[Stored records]
----------------
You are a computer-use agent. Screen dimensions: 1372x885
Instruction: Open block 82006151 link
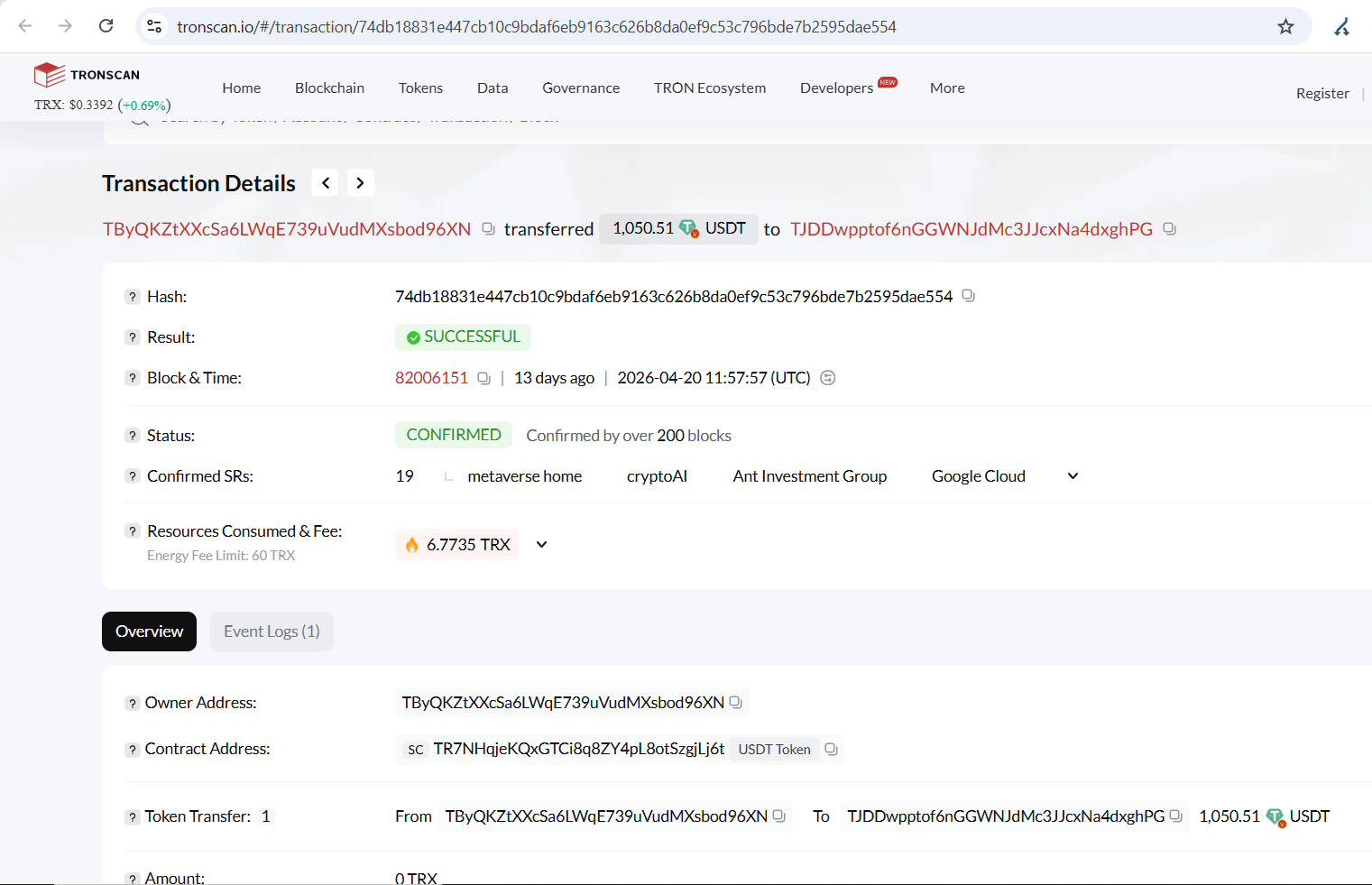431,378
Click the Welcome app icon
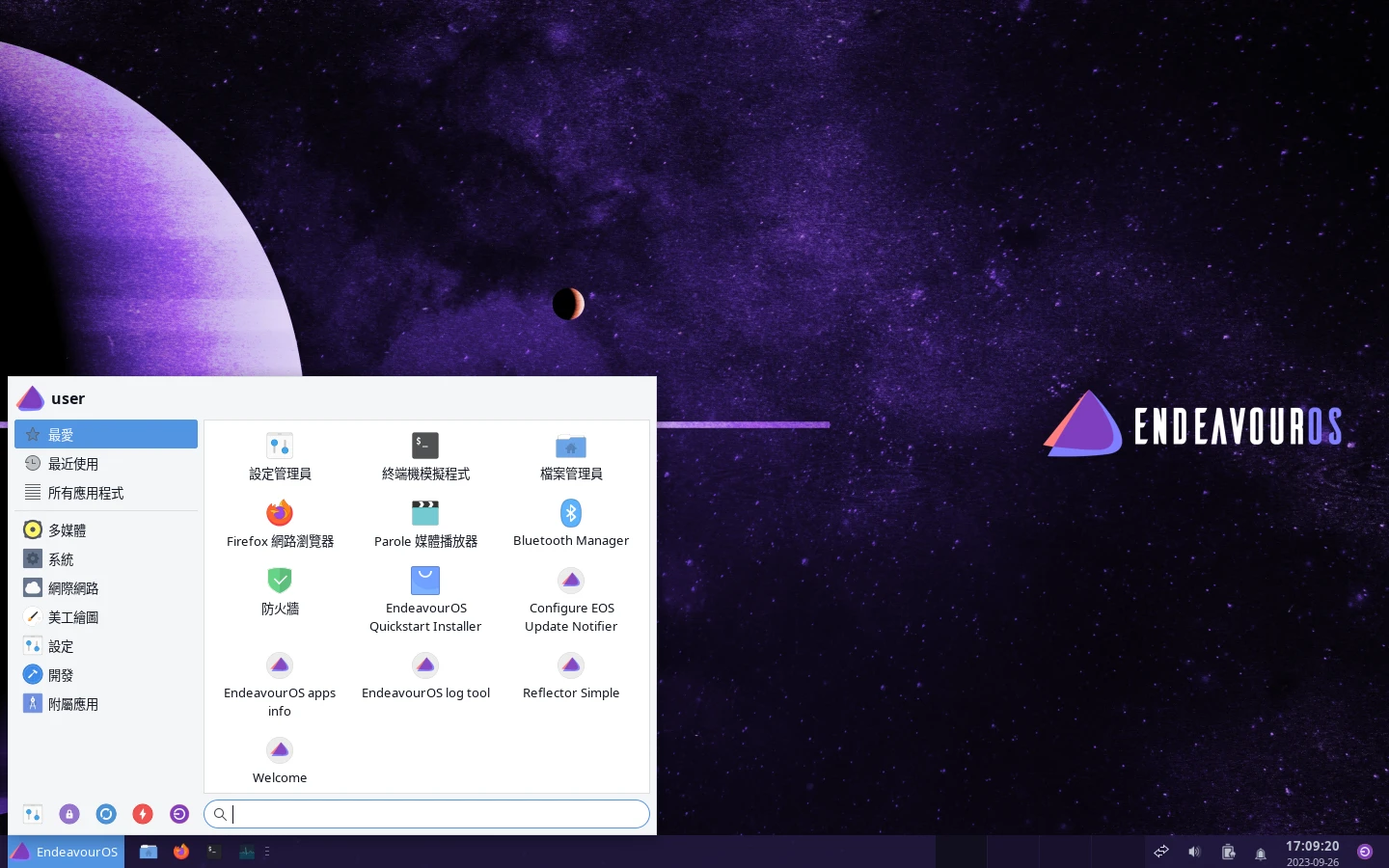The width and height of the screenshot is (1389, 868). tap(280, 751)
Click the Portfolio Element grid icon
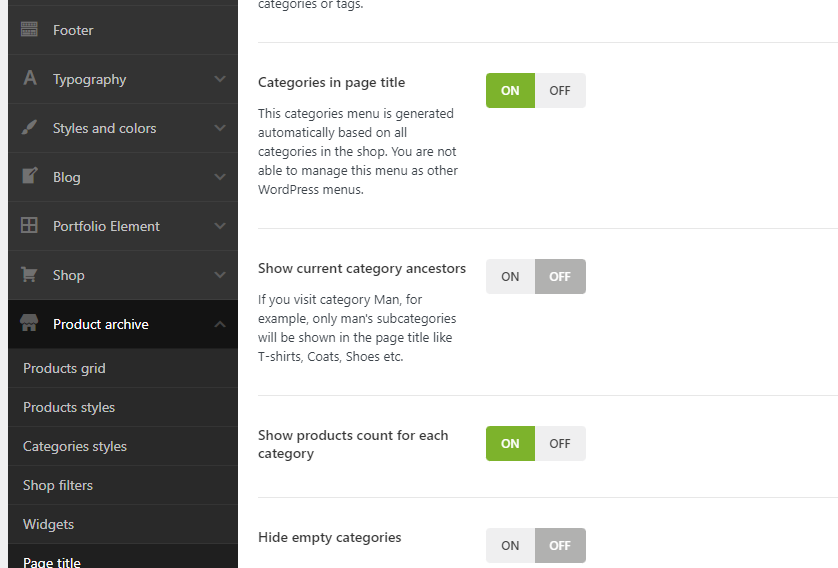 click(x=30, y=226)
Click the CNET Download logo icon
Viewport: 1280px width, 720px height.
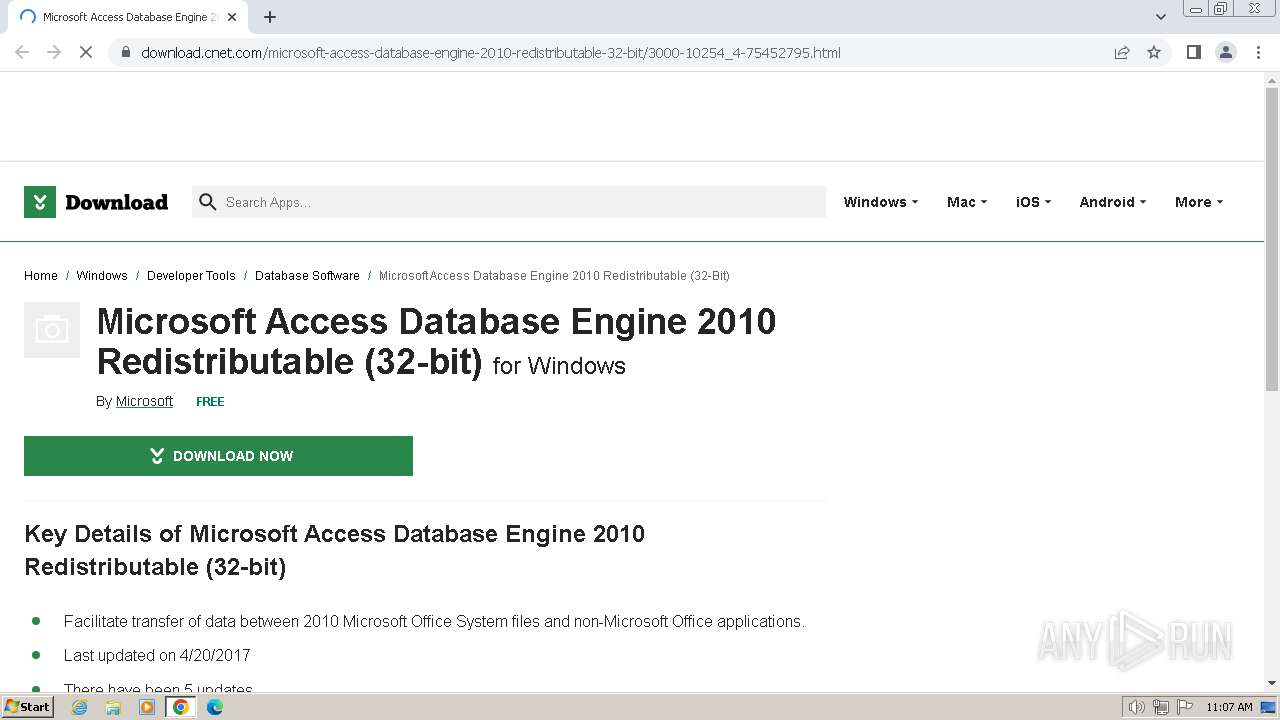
----------------
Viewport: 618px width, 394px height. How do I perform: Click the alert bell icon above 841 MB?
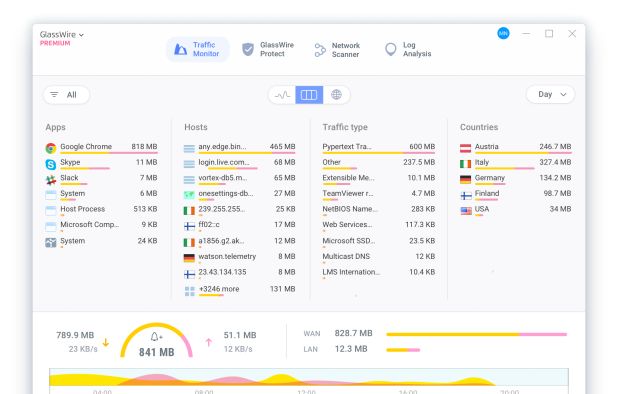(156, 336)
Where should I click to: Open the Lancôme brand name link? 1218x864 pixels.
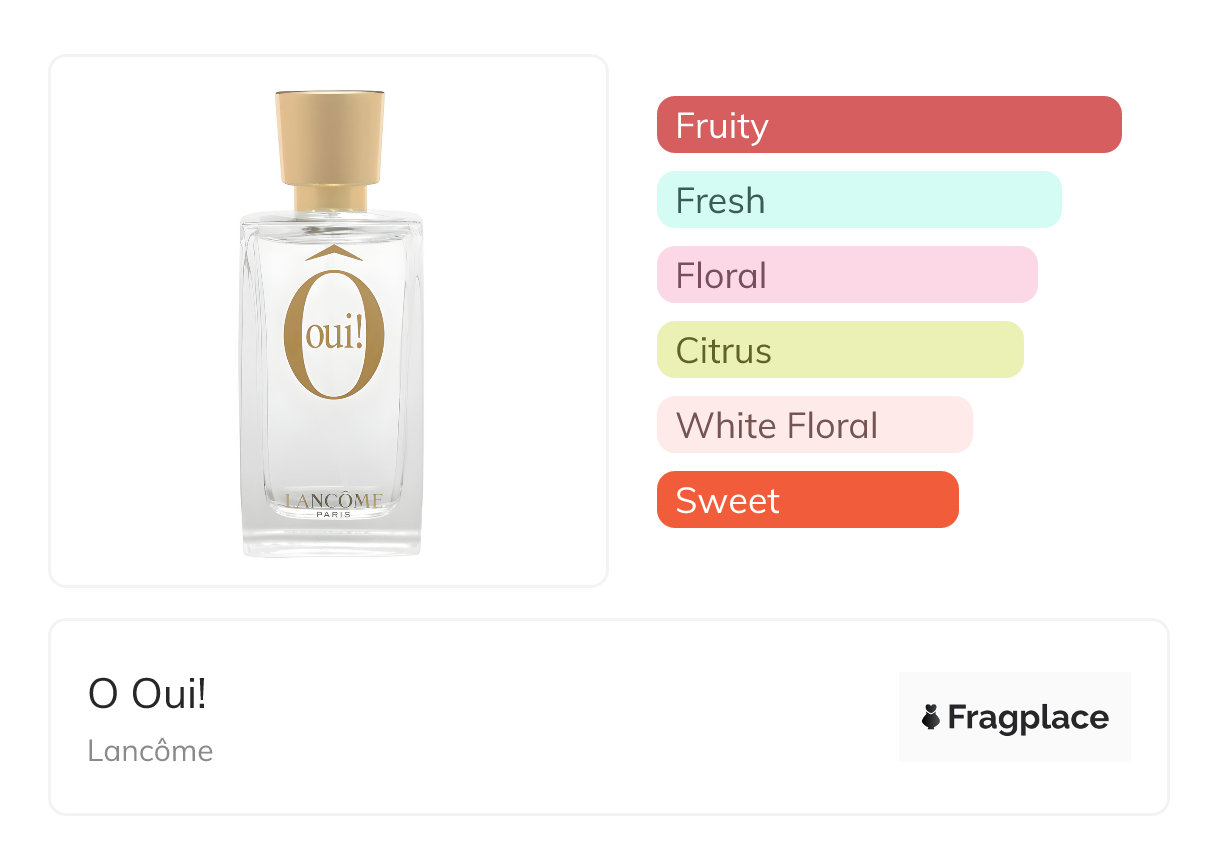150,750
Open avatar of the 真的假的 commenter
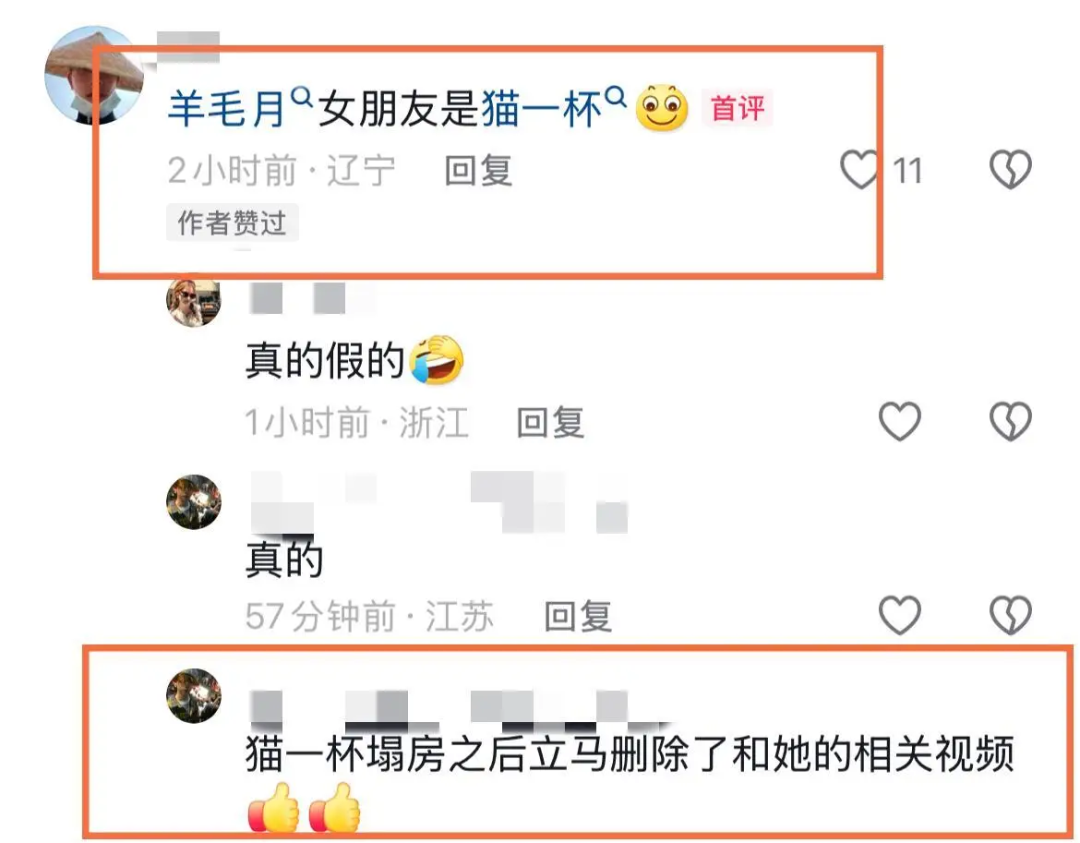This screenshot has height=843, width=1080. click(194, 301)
----------------
WHAT TO WORK ON
Now transcribe the lines above exactly, starting at the line containing "You are a computer-use" and ending at the line containing "Viewport: 1280px width, 720px height.", both lines included, pictures excluded.

SOLUTION TO THIS EXERCISE
You are a computer-use agent. Screen dimensions: 1372x885
Instruction: Open block 82006151 link
431,378
Click the Welcome app icon
The width and height of the screenshot is (1389, 868). tap(280, 751)
Click the Portfolio Element grid icon
 click(x=30, y=226)
Click the CNET Download logo icon
Viewport: 1280px width, 720px height.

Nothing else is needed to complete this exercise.